Radioactive waste is waste material containing radioactive chemical elements which does not have a practical purpose. It is often the product of a nuclear process, such as nuclear fission. Waste can also be generated from the processing of fuel for nuclear reactors or nuclear weapons.

The radioactivity of all nuclear waste decays with time. All radioisotopes contained in the waste have a half-life - the time it takes for any radionuclide to lose half of its radioactivity. Eventually all waste decays into non-radioactive elements.

The faster a radioisotope is decaying, the more radioactive it will be. The factor in deciding how dangerous a pure radioactive substance will be is the energy of the radiation. Some decays yield more energy than others. This is further complicated by the fact that few radioisotopes decay immediately to a stable state, but rather to a radioactive decay product leading to decay chains.

The main objective in managing and disposing of radioactive (or other) waste is to protect people and the environment. This means isolating or diluting the waste so that the rate or concentration of any radionuclides returned to the biosphere is harmless. To achieve this for the more dangerous wastes, the preferred technology to date has been deep and secure burial. Transmutation, long-term retrievable storage, and removal to space have also been suggested.

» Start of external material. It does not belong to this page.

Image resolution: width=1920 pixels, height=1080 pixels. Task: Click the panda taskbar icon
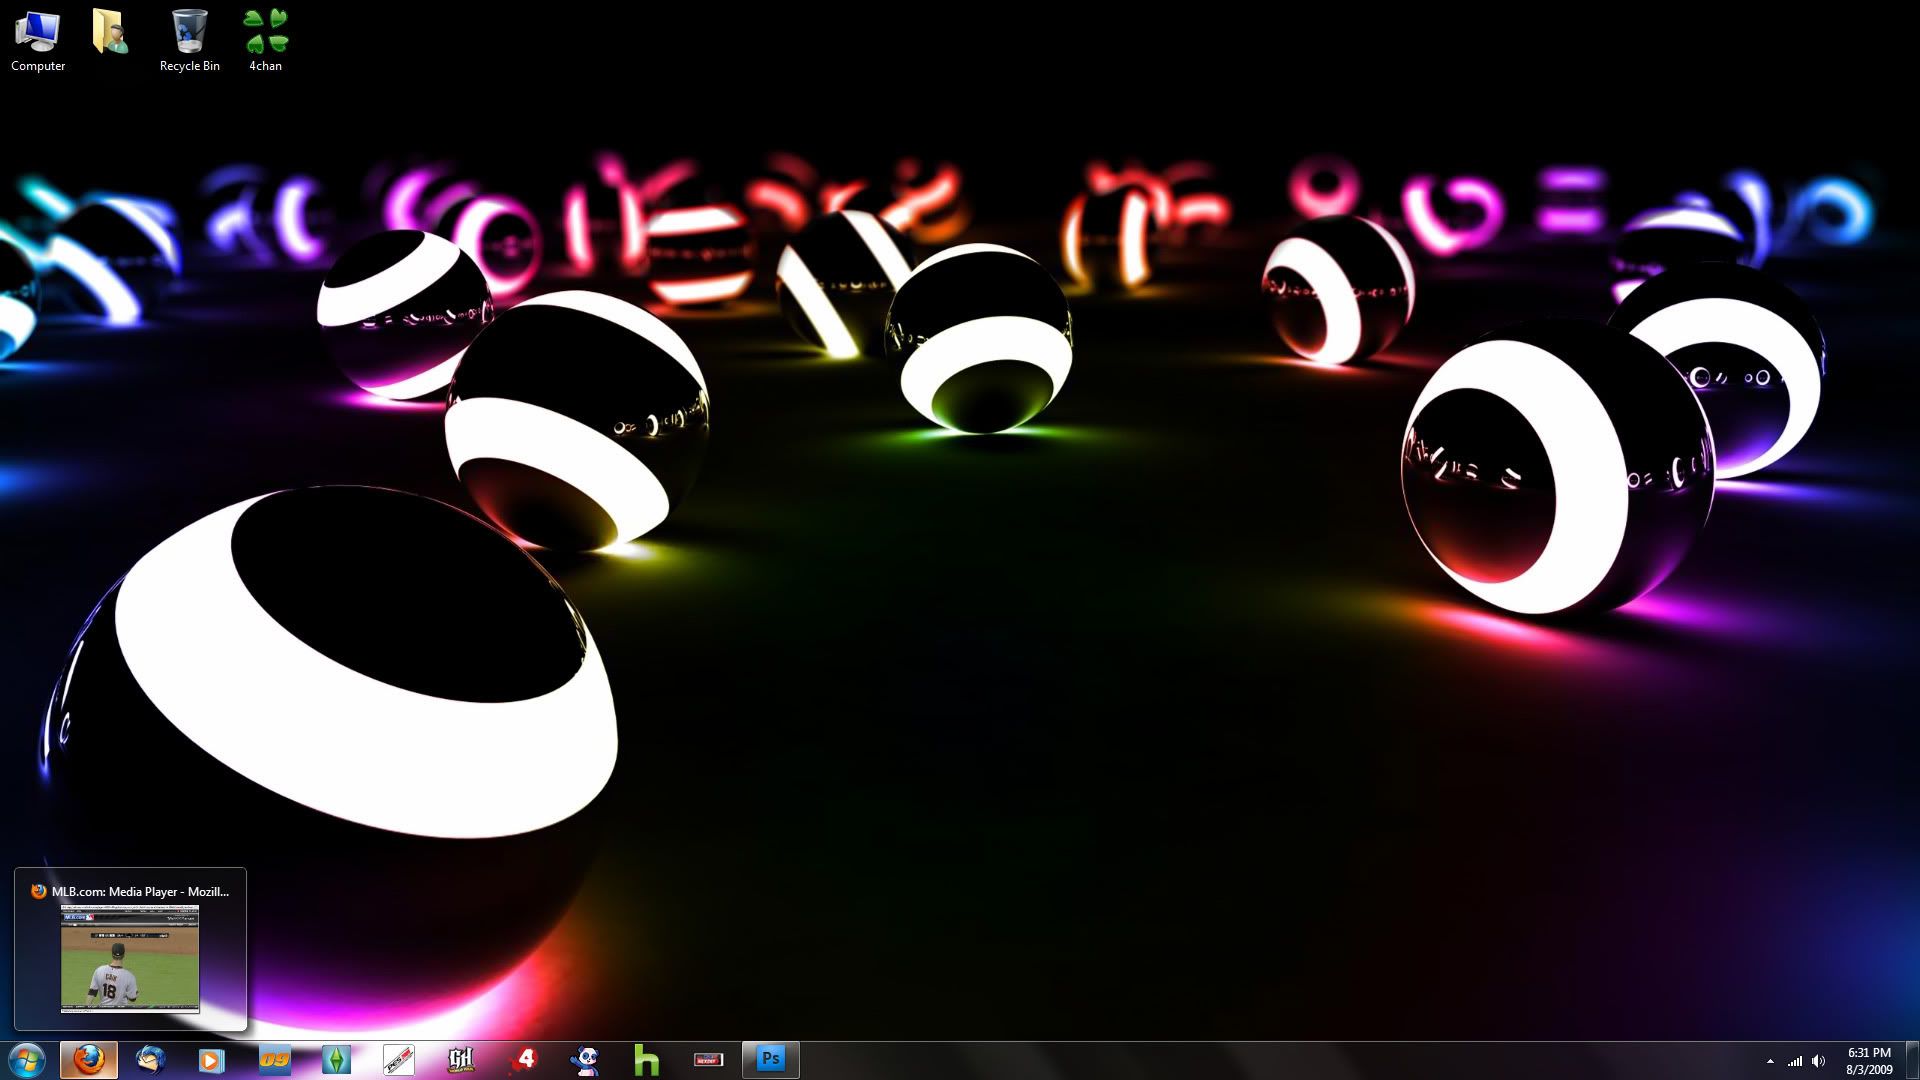[585, 1060]
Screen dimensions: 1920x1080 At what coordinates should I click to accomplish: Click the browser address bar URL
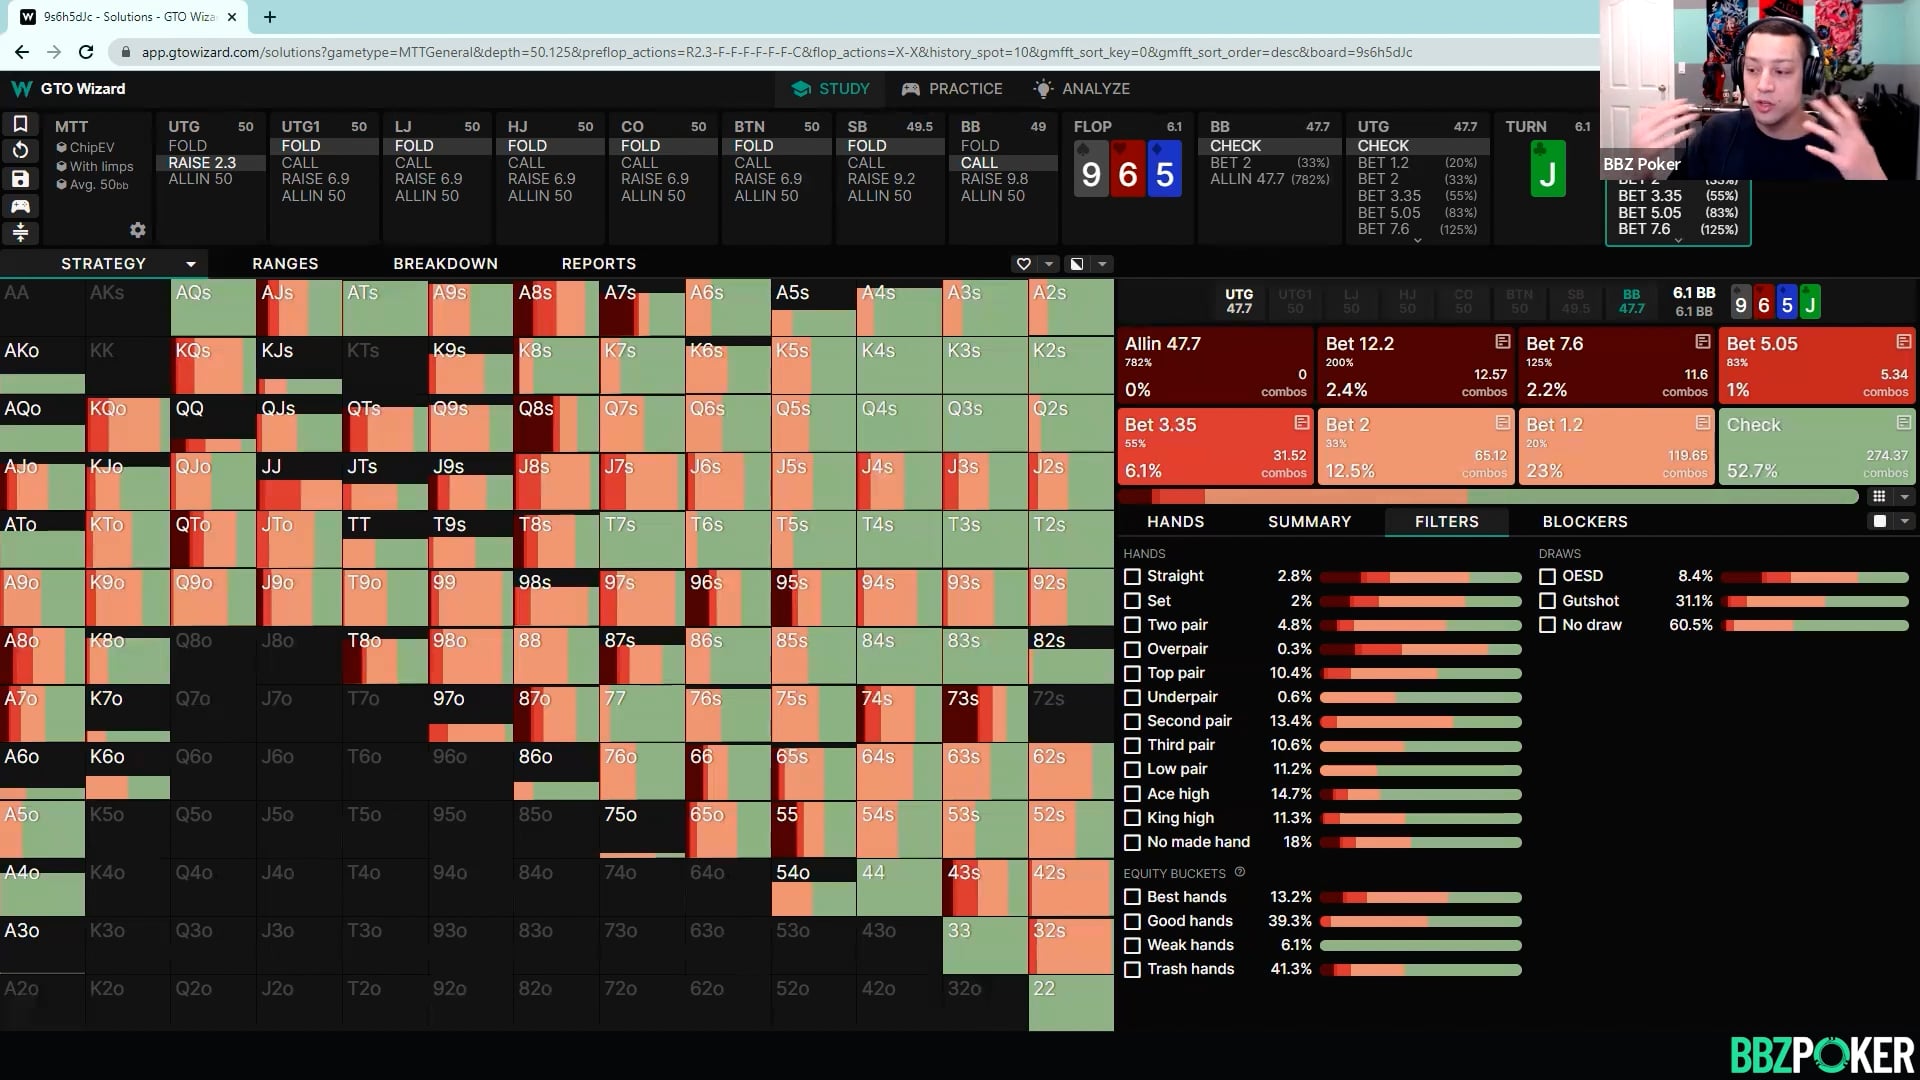[776, 52]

Types of radioactive waste

Low level Waste (LLW) is generated from hospitals and industry, as well as the nuclear fuel cycle. It comprises paper, rags, tools, clothing, filters etc which contain small amounts of mostly short-lived radioactivity. It does not require shielding during handling and transport and is suitable for shallow land burial. To reduce its volume, it is often compacted or incinerated before disposal.

Intermediate level Waste (ILW) contains higher amounts of radioactivity and some requires shielding. It typically comprises resins, chemical sludges and metal fuel cladding, as well as contaminated materials from reactor decommissioning. It may be solidified in concrete or bitumen for disposal. Generally short lived waste (mainly from reactors) is buried in a shallow repository, while long lived waste (from fuel reprocessing) will be disposed of deep underground.

High level Waste (HLW) arises from the use of uranium fuel in a nuclear reactor and nuclear weapons processing. It contains the fission products and transuranic elements generated in the reactor core. It is highly radioactive and hot. It can be considered the "ash" from "burning" uranium. HLW accounts for over 95% of the total radioactivity produced in the process of nuclear electricity generation.

Wastes from nuclear reactor fuel processing

Uranium oxide concentrate from mining is not significantly radioactive - barely more so than the granite used in buildings. It is refined to form yellowcake (U3O8), then converted to uranium hexafluoride gas (UF6). As a gas, it undergoes enrichment to increase the U-235 content from 0.7% to about 3.5%. It is then turned into a hard ceramic oxide (UO2) for assembly as reactor fuel elements.

The main by-product of enrichment is depleted uranium, principally the U-238 isotope, which is stored, either as UF6 or as U3O8. Some is used in applications where its extremely high density makes it valuable, such as the keels of yachts, and artillery shells. It is also used (with recycled plutonium) for making mixed oxide fuel and to dilute highly enriched uranium from weapons stockpiles which is now being redirected to become reactor fuel.

Disposing of high-level wastes

High-level radioactive waste is stored temporarily in spent fuel pools and in dry cask storage facilities.

In 1997, in the 20 countries which account for most of the world's nuclear power generation, spent fuel storage capacity at the reactors was 148,000 tonnes, with 59% of this utilised. Away-from-reactor storage capacity was 78,000 tonnes, with 44% utilised. Annual arisings are about 12,000 tonnes. Final disposal is therefore not urgent.

France is furthest ahead with preparation for HLW disposal. In 1989 and 1992 it commissioned commercial plants to vitrify HLW left over from reprocessing oxide fuel, although there are adequate facilities elsewhere, notably in the UK and Belgium. The capacity of these western European plants is 2,500 canisters (1000 t) a year, and some have been operating for 18 years.

The Australian Synroc (synthetic rock) is a more sophisticated way to immobilize such waste, and this process may eventually come into commercial use for civil wastes (it is curently being developed for US military wastes).

The process of selecting appropriate deep final repositories is now under way in several countries with the first expected to be commissioned some time after 2010. Sweden is well advanced with plans for direct disposal of spent fuel, since its Parliament decided that this is acceptably safe, using the KBS-3 technology. In Germany, there is a political discussion about the search for an endlager (final repository) for radioactive waste, accompanied by loud protests especially in the Gorleben village in the Wendland area, which was seen ideal for the final repository until 1990 because its location next to the border to the former GDR. Actually this place is used to store radioactive waste non-permanently. The US has opted for a final repository at Yucca Mountain in Nevada. There is also a proposal for an international HLW repository in optimum geology - Australia or Russia are possible locations - however, when the proposal for a global repository for Australia has been raised domestic political objections have been loud and sustained, making such a dump in Australia unlikely.